Bitter ist das Aus hingegen für Servette. Die Genfer waren in der zweiten Saisonhälfte das stärkste Team der Liga und hätten nach einem eindrücklichen Schlussspurt um ein Haar die direkte Qualifikation fürs Playoff geschafft – nur ein weiterer Punkt fehlte dazu. Servette hatte bereits in Spiel 1 gegen Lugano keinen schlechten Eindruck hinterlassen und hätte durchaus auch am Sonntag den für Spiel 3 nötigen Auswärtssieg einfahren können.
Die Genfer steckten einen frühen Tiefschlag weg: Verteidiger Henrik Tömmernes, Servettes Topskorer und Liga-MVP, verletzte sich nach nur 20 Sekunden und einem (fairen) Check Justin Abdelkaders.
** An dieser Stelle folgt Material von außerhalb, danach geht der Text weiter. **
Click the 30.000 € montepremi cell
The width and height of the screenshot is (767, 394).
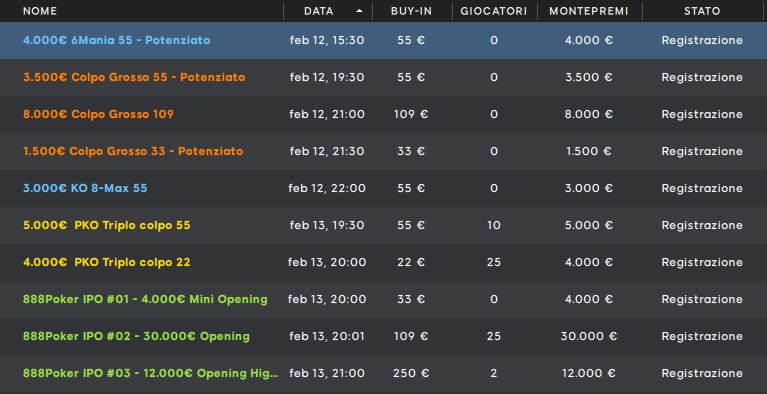tap(589, 336)
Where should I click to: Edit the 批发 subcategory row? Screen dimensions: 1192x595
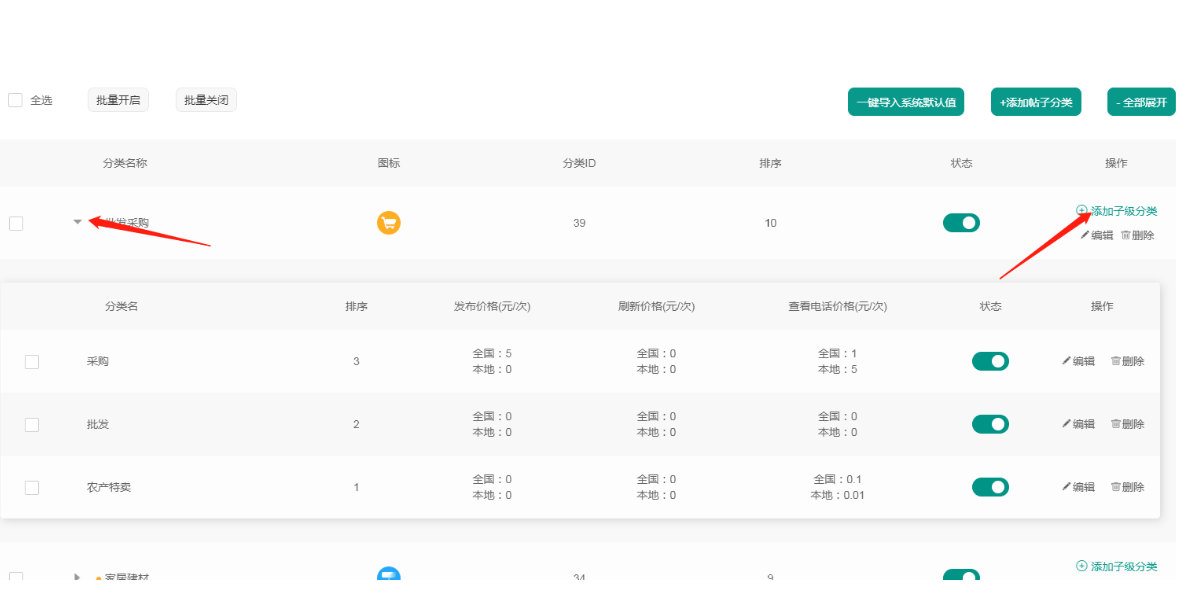point(1078,424)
Der Schwede kam noch für zwei Shifts aufs Eis, musste danach aber passen.
Immer wieder Abdelkader
Abdelkader, der erst vor einem Monat zu Lugano gestossen war, war eine der entscheidenden Figuren. Seine Sturmlinie mit Calvin Thürkauf und Daniel Carr stand bei allen drei Toren Luganos in der regulären Spielzeit auf dem Eis. Mit seinem forschen und geradlinigen Spiel sorgte das Trio konstant für Unruhe bei Servette. Abdelkader erzielte das 1:0 (17.), Thürkauf kurz vor Ablauf einer Genfer Strafe das 2:2 (30.). Und als Elia Riva Lugano im Schlussdrittel wieder in Führung schoss (47.), war Abdelkader einmal mehr aktiv in Servettes Slot.
Wichtig war vor allem das 2:2, das keine Minute nach Servettes Unterzahltor durch Noah Rod fiel. Die Genfer hatten da nach Mike Völlmins Ausgleich (23.) das Spiel gekehrt und das Momentum der Partie auf ihrer Seite. Der Treffer des Verteidigers war umstritten, Lugano reklamierte wohl nicht zu Unrecht ein Genfer Foul (hoher Stock Tyler Moys) am Ursprung des Angriffs.
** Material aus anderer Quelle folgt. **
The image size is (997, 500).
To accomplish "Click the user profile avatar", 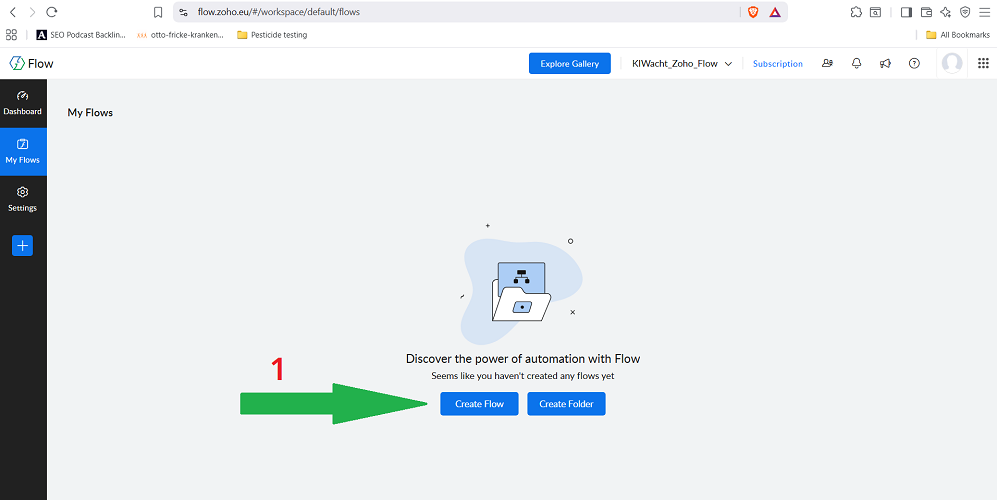I will 952,63.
Trotz Rückstand im Schlussdrittel bewahrte Servette in der äusserst emotionalen Atmosphäre in der sehr lauten Corner Arena kühlen Kopf und kam durch Tanner Richard (53.) zum späten Ausgleich. In der Overtime standen die Genfer dem Sieg zunächst näher – bis Alatalo dann aber für Lugano traf. Unverdient war der Sieg Luganos keinesfalls. In der dramatischen und äusserst hektischen Schlussphase der regulären Spielzeit hatte Riva vier Sekunden vor der Sirene die Latte getroffen.
Kristian Kapp ist Sportredaktor bei Tamedia.